> [Task details]: Give back exactly the lines of the material below that start at the one holding "Given: Click the Read more cookies link" and end at the last line, minus the pictures.
══ Raw data
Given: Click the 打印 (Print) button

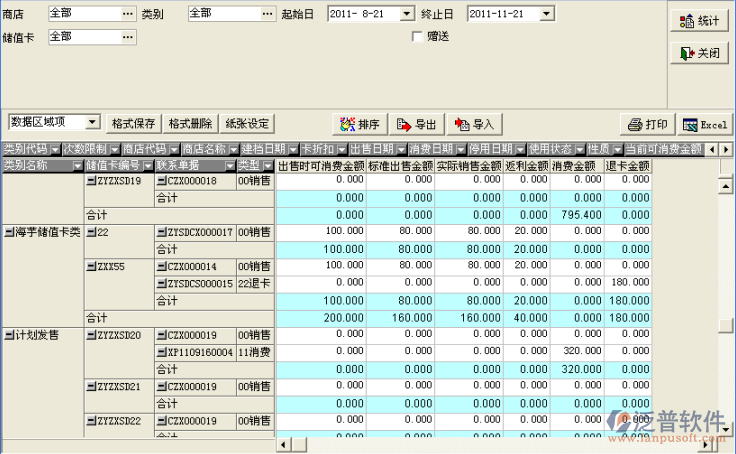Looking at the screenshot, I should click(647, 124).
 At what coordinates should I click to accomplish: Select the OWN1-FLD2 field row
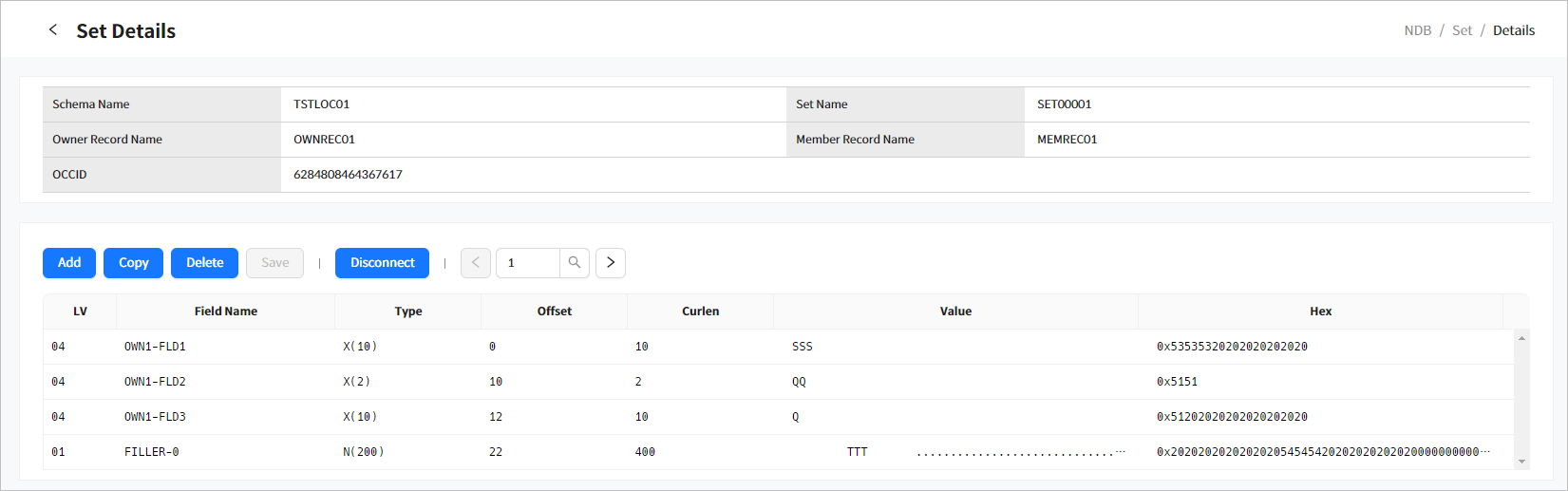click(155, 382)
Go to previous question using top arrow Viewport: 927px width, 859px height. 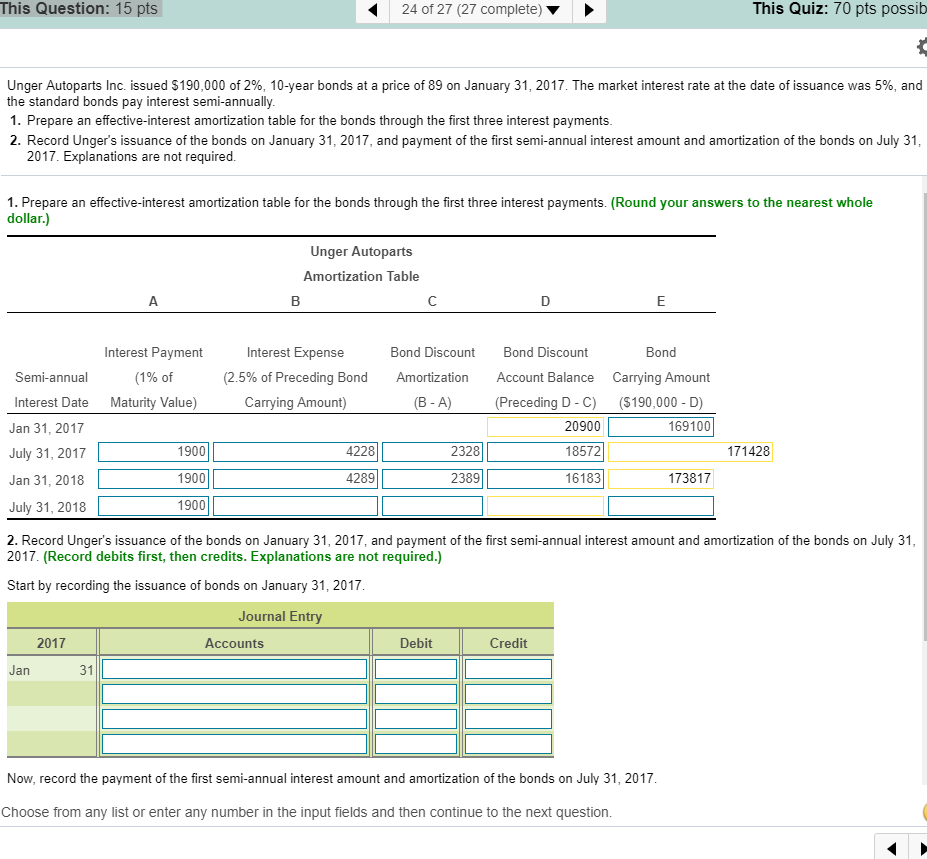pyautogui.click(x=372, y=10)
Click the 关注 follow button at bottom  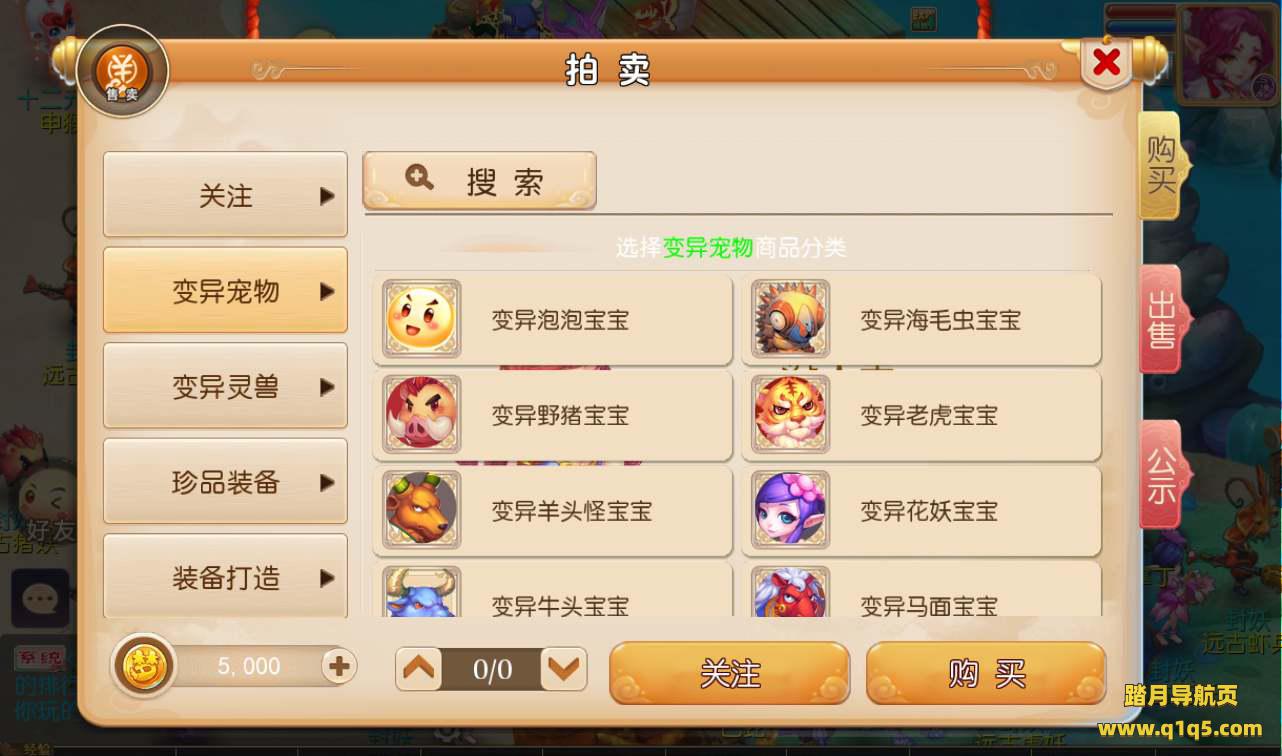[x=730, y=673]
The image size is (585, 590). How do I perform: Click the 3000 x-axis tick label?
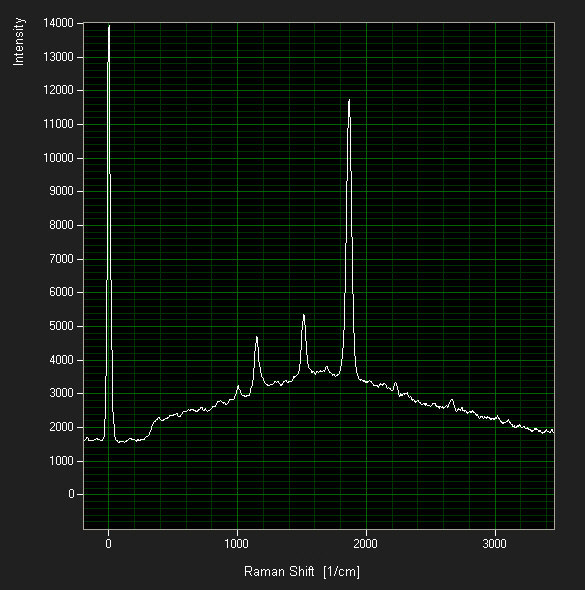[x=494, y=544]
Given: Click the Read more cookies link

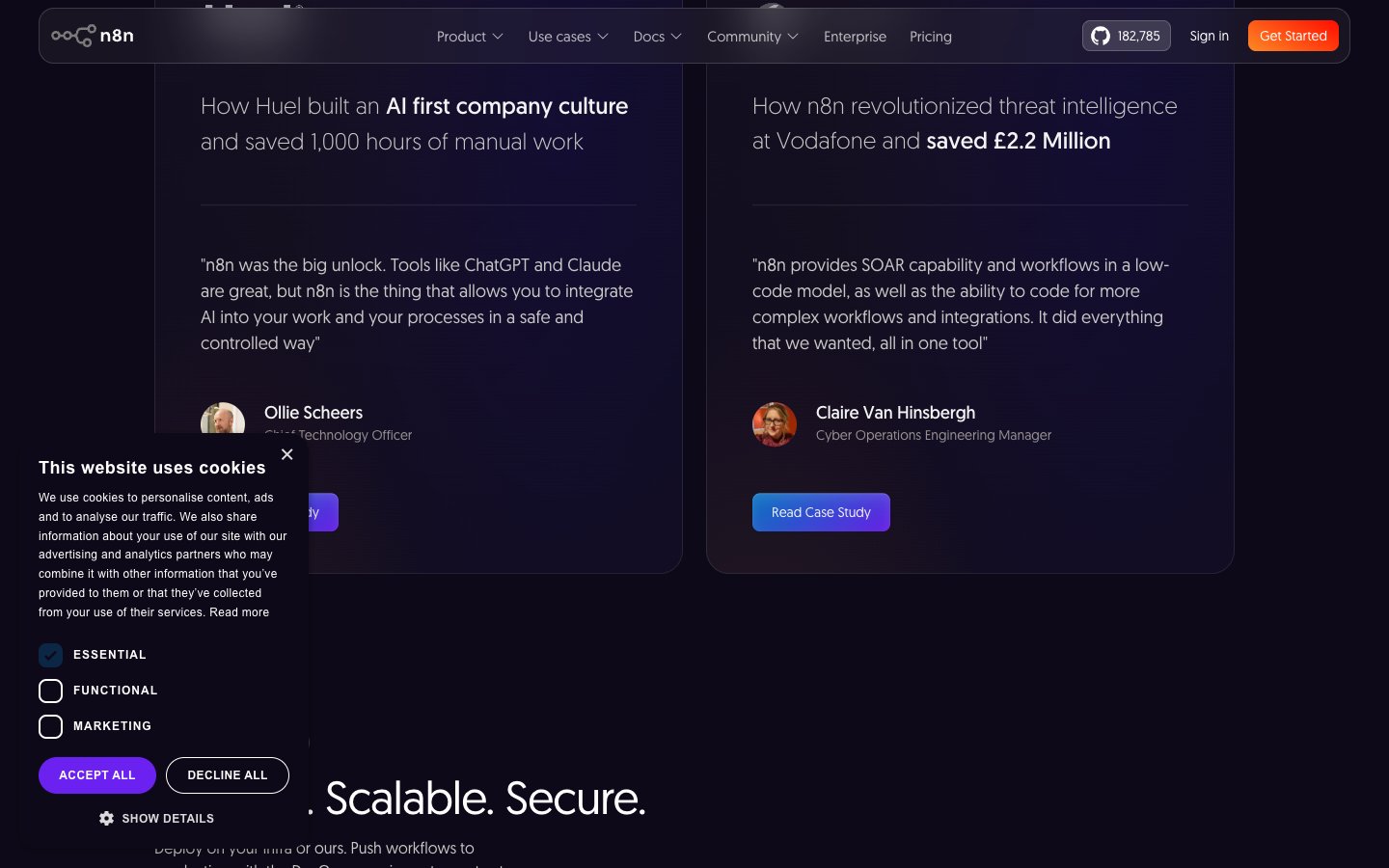Looking at the screenshot, I should point(239,612).
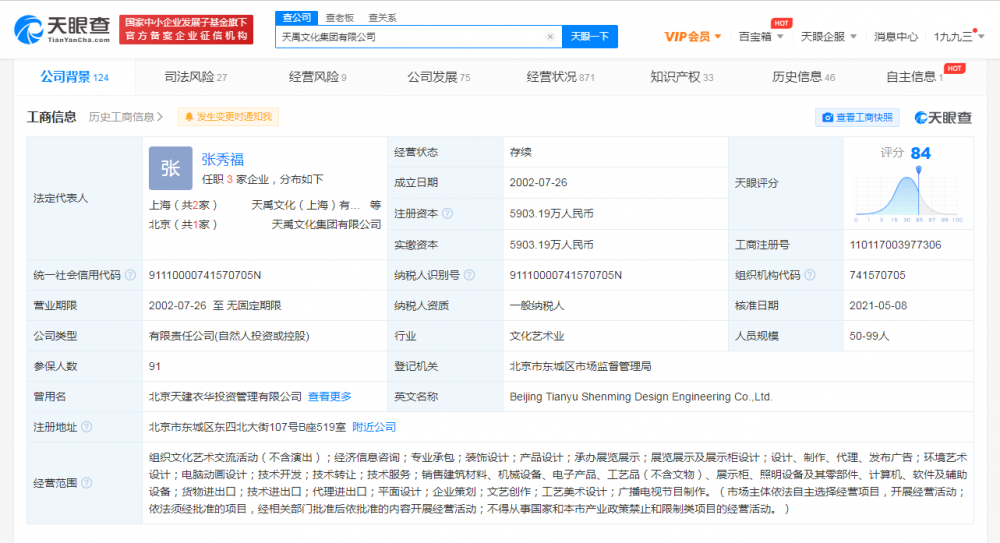Click the 查看工商快照 button
Screen dimensions: 1000x543
(857, 117)
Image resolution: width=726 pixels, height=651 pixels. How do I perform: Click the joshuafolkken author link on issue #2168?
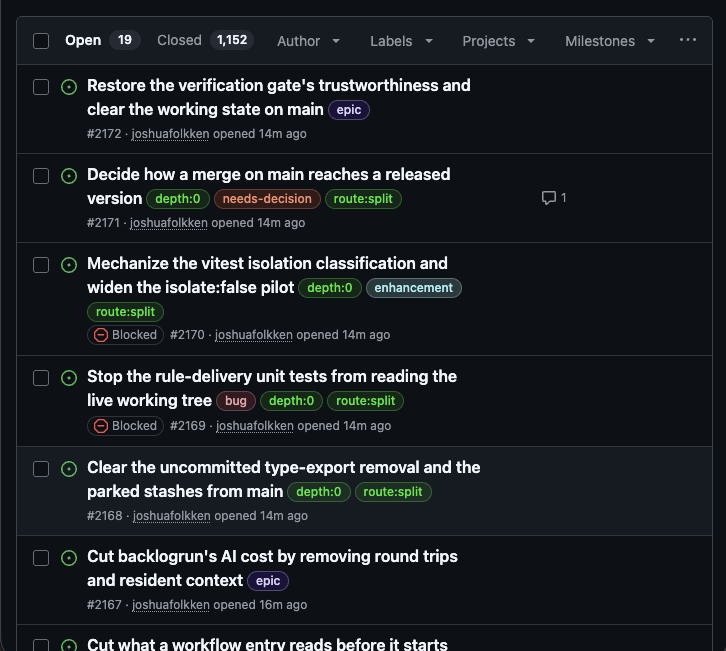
════
> [Solved problem]:
Given: Click the Read more cookies link

Looking at the screenshot, I should point(239,612).
Click the 查看工商快照 button
Screen dimensions: 1000x543
(857, 117)
Image resolution: width=726 pixels, height=651 pixels. How do I perform: Click the joshuafolkken author link on issue #2168?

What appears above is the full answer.